LLM-guided phase diagram construction through high-throughput experimentation
Pith reviewed 2026-05-10 00:19 UTC · model grok-4.3
The pith
Large language models can guide construction of ternary alloy phase diagrams via iterative high-throughput experiments.
A machine-rendered reading of the paper's core claim, the machinery that carries it, and where it could break.
Core claim
Using an LLM as the experimental planner in a closed loop with high-throughput synthesis and XRD phase identification, the ternary phase diagram of the Co-Al-Ge system at 900 °C was constructed. The domain-specific LLM (aLLoyM) directed early measurements toward compositionally complex interior regions, enabling the earliest discovery of all three novel phases that form only in the ternary system. The general-purpose LLM adopted a textbook-like approach that efficiently identified a larger number of phases in fewer cycles. A simulated benchmark confirmed that the LLM approach achieves more efficient exploration than conventional machine learning.
What carries the argument
The closed-loop framework in which an LLM iteratively suggests alloy compositions for high-throughput synthesis followed by X-ray diffraction phase identification.
If this is right
- The domain-specific LLM enables early discovery of all ternary-specific phases by focusing on complex interior compositions.

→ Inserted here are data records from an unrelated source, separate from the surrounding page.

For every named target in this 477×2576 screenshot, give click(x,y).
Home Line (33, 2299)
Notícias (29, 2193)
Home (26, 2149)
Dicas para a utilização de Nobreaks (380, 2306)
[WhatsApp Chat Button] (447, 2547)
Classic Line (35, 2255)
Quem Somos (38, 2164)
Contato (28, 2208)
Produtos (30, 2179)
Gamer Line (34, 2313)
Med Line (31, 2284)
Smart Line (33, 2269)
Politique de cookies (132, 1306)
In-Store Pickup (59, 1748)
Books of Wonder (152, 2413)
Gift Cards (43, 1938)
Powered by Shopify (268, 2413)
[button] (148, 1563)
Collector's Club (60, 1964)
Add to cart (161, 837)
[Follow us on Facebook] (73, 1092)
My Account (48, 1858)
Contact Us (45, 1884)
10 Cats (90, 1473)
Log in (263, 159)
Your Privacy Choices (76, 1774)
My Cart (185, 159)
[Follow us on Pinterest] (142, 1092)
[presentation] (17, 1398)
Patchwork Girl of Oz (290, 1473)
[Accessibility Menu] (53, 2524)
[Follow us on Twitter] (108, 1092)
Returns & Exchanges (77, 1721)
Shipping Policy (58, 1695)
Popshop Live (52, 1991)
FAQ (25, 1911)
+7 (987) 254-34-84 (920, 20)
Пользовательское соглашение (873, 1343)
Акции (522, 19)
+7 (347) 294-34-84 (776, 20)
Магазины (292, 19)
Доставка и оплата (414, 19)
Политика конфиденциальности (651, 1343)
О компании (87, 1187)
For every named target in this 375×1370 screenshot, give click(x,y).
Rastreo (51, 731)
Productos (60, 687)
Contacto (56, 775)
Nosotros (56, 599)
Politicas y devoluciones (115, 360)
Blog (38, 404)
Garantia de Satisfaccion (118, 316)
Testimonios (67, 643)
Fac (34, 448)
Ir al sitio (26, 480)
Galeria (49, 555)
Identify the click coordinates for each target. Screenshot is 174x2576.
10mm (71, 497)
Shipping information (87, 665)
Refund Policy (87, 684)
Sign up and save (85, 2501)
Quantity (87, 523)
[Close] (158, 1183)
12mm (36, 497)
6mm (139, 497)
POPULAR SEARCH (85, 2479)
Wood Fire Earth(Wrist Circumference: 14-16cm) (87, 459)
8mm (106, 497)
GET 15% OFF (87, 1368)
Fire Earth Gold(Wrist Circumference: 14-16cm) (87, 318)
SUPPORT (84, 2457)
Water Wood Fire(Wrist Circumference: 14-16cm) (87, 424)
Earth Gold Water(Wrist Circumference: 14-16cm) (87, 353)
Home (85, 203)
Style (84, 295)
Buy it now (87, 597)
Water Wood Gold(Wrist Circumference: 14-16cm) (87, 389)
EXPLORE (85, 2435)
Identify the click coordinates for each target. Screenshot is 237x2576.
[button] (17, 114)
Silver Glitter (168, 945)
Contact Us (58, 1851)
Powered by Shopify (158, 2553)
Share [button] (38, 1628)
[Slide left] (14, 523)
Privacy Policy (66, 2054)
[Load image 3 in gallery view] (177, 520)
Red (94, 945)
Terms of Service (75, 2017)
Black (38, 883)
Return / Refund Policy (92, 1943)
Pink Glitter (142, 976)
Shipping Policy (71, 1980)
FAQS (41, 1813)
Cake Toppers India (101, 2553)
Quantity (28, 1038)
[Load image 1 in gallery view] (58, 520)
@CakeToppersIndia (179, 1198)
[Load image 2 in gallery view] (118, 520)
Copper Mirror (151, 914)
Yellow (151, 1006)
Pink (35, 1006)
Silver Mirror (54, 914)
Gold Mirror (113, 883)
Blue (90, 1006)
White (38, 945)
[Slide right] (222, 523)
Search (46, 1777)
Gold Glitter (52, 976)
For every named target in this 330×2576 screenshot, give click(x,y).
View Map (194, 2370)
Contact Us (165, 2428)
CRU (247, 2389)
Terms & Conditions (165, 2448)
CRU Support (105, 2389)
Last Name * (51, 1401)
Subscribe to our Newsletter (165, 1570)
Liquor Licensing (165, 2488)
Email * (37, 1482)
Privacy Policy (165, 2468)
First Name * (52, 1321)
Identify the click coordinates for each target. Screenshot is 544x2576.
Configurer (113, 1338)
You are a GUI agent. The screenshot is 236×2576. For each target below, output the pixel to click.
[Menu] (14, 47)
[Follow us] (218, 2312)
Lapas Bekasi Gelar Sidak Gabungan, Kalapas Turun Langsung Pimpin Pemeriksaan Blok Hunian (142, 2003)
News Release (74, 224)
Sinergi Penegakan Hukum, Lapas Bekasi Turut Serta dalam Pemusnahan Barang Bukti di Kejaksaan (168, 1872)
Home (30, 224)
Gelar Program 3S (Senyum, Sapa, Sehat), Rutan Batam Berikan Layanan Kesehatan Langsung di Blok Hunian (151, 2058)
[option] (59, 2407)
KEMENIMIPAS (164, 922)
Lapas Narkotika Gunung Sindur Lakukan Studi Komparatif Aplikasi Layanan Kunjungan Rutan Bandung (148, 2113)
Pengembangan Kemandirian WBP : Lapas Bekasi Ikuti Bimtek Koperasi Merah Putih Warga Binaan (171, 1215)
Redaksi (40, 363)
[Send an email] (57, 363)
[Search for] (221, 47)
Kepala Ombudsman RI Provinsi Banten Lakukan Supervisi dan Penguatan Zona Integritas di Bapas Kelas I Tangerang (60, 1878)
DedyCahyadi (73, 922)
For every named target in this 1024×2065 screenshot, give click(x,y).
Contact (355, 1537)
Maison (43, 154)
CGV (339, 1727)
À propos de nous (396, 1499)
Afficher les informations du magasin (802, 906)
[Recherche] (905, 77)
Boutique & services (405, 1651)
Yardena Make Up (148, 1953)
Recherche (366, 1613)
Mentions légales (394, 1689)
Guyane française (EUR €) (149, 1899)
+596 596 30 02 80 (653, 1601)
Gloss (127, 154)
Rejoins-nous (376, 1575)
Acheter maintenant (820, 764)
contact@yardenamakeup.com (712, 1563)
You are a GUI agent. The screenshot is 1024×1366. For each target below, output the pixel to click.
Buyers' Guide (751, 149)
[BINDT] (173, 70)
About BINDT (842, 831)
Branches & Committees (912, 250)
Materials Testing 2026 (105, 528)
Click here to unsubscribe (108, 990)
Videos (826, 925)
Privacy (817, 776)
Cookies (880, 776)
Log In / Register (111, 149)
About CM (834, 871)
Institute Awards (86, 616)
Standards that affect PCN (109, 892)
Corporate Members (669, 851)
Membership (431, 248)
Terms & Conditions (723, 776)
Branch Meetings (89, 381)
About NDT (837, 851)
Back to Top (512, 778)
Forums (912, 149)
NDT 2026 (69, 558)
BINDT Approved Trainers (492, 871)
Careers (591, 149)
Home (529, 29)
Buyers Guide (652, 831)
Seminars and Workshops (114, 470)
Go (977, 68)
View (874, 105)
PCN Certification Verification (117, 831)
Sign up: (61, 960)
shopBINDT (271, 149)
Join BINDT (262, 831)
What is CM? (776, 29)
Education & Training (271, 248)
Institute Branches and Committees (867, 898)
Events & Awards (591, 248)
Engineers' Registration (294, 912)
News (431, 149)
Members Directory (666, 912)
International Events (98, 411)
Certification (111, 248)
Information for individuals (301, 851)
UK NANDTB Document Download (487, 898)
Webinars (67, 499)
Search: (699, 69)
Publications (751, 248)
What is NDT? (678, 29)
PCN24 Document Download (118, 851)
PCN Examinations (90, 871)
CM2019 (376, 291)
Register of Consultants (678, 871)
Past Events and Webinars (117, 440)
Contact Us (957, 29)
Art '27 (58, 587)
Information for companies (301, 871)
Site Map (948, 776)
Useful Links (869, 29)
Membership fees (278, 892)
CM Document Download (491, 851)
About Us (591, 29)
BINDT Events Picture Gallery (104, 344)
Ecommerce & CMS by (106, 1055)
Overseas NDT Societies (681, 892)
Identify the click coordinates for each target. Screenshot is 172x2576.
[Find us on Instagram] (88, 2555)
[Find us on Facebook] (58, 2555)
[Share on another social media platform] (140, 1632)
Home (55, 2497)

- The general-purpose LLM identifies a larger total number of phases in fewer experimental cycles by following systematic sampling.
- LLM planners achieve more efficient coverage of composition space than conventional machine-learning methods in simulated benchmarks.
Where Pith is reading between the lines
- Similar LLM loops could shorten the time needed to map phase diagrams in quaternary or higher-component alloys where manual planning becomes impractical.
- Running both general and domain-specific LLMs in parallel might combine early ternary-phase detection with broad overall coverage.
- The same planner-plus-high-throughput loop could be tested on other materials tasks that require iterative composition selection, such as property optimization.
Load-bearing premise
LLM-suggested compositions, together with automated synthesis and phase identification, will reliably produce a complete and accurate phase diagram without missing stable phases.
What would settle it
Observation of any stable phase in the Co-Al-Ge system at 900 °C that was not detected by the LLM-guided experiments.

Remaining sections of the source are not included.